Meeting best practice guidelines 
As a part of the ITSM offering, Plymouth took advantage of the ITIL training capabilities on offer, especially when coaching people outside of the core IT team such as library staff.
“Whilst we are reinforcing the message internally about using industry best practices, it helped that we could say that we have an IT system in place that does all of this for you,” Alice says. “We put the team through the ITIL foundation course and allocated process managers, in which
the majority have completed the second level of lifecycle training.”
Going beyond the original deployment
Initially the solution was deployed for the IT team; however, once the benefits of the solution became evident, Alice looked to see which other departments could utilise the toolset. Alice comments: “The University is structured so we have one team based in the core IT department that predominately supports staff and then the front of house library services and staff that support students. From here we have been able to expand the platform out.” 

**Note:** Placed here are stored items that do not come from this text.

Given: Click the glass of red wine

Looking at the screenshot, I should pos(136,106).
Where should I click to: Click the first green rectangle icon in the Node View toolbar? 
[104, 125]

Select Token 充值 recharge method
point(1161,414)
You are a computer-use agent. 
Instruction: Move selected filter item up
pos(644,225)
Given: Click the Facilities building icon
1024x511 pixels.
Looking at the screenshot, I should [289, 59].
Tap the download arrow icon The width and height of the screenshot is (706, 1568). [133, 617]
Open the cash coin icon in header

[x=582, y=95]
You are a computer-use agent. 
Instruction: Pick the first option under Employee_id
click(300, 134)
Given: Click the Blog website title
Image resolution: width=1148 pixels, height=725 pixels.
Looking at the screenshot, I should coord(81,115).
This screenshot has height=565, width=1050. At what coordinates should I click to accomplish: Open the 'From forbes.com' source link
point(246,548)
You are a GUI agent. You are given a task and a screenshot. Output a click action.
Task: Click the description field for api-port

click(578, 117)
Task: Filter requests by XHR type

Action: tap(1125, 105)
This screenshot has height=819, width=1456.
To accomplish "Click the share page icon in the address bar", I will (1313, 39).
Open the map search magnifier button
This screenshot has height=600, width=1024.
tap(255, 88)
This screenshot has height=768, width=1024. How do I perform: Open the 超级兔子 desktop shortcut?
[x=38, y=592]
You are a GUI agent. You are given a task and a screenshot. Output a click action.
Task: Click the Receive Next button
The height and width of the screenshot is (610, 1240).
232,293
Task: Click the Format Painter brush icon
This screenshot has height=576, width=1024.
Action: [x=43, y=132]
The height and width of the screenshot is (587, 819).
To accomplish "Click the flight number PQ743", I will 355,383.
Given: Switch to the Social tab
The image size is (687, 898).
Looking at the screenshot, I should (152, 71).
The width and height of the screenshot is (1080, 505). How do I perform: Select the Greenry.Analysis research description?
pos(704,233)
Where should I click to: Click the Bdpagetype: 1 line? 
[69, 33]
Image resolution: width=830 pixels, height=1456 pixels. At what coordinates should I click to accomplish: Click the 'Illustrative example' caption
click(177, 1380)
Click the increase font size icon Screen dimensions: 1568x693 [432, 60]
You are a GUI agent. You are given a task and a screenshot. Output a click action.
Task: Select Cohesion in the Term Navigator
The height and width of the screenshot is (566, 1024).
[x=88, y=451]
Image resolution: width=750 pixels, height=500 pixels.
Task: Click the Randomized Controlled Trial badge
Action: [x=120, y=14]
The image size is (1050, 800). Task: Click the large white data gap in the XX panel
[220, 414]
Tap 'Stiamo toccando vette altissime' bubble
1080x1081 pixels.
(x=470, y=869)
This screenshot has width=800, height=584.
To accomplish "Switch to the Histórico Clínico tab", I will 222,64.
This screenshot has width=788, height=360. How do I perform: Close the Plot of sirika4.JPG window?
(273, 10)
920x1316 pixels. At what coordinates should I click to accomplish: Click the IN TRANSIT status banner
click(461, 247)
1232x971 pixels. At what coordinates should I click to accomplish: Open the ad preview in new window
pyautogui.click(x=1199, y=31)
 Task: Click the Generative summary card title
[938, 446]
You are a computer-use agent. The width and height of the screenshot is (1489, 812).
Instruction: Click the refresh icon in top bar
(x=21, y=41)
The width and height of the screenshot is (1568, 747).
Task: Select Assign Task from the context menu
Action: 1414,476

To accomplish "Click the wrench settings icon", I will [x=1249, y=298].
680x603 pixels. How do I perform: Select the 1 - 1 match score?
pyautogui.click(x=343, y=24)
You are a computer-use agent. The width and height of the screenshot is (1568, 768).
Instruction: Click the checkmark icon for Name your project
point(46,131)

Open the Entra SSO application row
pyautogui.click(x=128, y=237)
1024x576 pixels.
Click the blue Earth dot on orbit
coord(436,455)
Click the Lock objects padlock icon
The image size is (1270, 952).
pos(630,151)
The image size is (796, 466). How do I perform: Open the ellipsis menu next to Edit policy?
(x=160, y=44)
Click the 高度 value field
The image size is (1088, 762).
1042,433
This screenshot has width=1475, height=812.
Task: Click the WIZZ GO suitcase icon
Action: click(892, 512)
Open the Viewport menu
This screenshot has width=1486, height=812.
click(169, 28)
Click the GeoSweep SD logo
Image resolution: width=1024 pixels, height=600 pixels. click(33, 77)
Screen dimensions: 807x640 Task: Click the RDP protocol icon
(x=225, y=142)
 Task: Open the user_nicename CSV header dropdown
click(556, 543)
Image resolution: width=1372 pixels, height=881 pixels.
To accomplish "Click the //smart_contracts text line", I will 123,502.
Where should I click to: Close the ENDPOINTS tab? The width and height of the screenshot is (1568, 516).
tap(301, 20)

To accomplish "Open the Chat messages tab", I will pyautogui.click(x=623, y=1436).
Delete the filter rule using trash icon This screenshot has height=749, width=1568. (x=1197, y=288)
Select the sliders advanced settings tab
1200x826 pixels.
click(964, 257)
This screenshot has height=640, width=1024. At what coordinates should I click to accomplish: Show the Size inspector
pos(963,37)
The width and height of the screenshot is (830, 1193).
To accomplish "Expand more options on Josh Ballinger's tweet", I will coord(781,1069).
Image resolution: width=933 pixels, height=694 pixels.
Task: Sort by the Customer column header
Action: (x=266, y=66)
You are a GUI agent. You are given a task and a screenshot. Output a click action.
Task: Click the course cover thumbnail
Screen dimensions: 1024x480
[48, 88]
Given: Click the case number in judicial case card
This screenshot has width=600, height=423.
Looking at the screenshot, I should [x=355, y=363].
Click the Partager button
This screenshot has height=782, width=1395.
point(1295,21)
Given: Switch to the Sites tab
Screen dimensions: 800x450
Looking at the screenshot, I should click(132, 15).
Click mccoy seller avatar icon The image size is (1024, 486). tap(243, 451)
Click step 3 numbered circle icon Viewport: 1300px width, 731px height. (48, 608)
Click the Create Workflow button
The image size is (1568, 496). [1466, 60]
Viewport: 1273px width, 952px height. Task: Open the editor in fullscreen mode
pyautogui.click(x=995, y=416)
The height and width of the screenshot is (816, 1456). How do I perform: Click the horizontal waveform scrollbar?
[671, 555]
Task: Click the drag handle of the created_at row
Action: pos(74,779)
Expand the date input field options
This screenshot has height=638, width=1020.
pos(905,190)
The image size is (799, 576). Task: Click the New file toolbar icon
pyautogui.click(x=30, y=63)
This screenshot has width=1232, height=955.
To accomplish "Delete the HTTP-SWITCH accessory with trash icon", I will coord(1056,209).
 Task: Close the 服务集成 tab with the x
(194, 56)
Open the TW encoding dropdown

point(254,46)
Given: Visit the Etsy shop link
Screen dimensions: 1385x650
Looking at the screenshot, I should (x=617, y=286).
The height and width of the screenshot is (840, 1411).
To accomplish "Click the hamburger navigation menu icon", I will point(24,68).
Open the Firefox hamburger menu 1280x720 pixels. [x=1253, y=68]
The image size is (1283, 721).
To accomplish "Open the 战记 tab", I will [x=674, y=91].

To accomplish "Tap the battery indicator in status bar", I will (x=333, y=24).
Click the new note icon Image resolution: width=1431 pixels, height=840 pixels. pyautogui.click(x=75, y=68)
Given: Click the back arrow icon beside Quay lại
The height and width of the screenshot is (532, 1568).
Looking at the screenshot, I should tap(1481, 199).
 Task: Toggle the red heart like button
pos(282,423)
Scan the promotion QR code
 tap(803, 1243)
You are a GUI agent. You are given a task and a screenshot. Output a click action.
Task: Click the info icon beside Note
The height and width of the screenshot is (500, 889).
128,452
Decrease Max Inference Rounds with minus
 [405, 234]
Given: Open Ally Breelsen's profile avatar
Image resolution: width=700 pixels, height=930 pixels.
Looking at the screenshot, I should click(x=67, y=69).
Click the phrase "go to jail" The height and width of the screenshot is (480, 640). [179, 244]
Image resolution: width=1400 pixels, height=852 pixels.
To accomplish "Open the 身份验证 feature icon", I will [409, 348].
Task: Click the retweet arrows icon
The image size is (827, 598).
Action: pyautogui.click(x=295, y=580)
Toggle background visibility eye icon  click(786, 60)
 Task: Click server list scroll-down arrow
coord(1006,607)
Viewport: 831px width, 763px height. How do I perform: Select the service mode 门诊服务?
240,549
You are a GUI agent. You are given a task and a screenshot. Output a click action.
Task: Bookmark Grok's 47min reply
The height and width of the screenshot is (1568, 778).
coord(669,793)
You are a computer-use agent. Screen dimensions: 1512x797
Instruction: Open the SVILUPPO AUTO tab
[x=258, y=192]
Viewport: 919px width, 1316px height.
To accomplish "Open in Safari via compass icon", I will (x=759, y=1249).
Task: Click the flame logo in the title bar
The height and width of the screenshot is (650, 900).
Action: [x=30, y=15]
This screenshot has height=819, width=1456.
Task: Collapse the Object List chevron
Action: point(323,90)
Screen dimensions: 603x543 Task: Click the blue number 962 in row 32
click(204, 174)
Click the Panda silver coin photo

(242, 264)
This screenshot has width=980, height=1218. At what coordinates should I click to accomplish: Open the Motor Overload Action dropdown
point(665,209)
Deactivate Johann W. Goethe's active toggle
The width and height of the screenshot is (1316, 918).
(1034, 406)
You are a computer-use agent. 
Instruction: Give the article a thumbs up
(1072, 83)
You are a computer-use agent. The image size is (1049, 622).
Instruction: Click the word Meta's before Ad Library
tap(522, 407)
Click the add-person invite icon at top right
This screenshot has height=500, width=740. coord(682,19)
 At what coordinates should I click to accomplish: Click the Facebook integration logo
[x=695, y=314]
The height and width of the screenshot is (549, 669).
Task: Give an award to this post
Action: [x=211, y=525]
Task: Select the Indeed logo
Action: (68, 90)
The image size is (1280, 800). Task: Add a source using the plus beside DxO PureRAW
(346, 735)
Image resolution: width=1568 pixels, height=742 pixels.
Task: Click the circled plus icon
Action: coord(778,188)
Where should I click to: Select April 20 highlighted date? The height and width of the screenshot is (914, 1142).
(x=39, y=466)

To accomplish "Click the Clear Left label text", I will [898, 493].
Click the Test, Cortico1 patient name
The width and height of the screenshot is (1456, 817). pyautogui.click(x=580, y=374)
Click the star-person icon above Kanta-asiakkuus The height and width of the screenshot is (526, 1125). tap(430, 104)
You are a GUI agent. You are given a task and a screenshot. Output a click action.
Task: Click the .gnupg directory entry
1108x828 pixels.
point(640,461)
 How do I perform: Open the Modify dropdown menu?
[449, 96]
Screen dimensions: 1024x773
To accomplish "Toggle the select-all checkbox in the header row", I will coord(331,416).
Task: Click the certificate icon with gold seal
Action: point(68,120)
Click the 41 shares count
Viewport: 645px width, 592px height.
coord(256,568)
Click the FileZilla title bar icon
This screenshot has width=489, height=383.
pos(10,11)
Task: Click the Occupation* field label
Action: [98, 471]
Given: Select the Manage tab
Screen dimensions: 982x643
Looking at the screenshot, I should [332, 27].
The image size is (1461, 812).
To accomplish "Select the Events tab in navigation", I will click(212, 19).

The platform is now used for a number of applications including by the Campus Security team who use it for reactive incident logging, such as a fire alarm or assault, and to log and track lost property including the ability to provide a full audit trail if the items are disposed of; a Self-Service facility for staff; and the building of a supply management service for the team to log their own cases in a system that is integrated with contracts and third party services. 
Moreover, if one of the university’s team has an idea, they are able to develop a solution to meet the need. This has recently included the ability for the campus operations team to track and manage 6,000 physical keys to doors and cupboards within the university.
Alice adds: “We have the ability to customise the platform for different areas of the university and have removed the need for a multitude of platforms from multiple providers. It has become a well used toolset within the university with further plans to roll it out into other teams.
“The deployment wasn’t without challenges but in Sunrise we found a solution that works for us. In a day and age where everything seems to be moving to the cloud, we wanted to retain an element of control. In Higher Education there needs to be flexibility and the capability to change
something quickly to keep up with student demands. We didn’t want to be constrained by a software supplier that doesn’t let you make changes when we need to. Sunrise gave
us this freedom.” Gary Bayliss, Head of Service Management at Plymouth
University, concludes: “Over and above the relatively simple introduction of the solution into our organisation, Sunrise has allowed Plymouth University to quickly adapt our service delivery models to whatever requirements or demands the business makes of us. Sunrise has been the
foundation on which we have been able to quickly define, design and deliver new support models and services aligned with ITIL methodology.”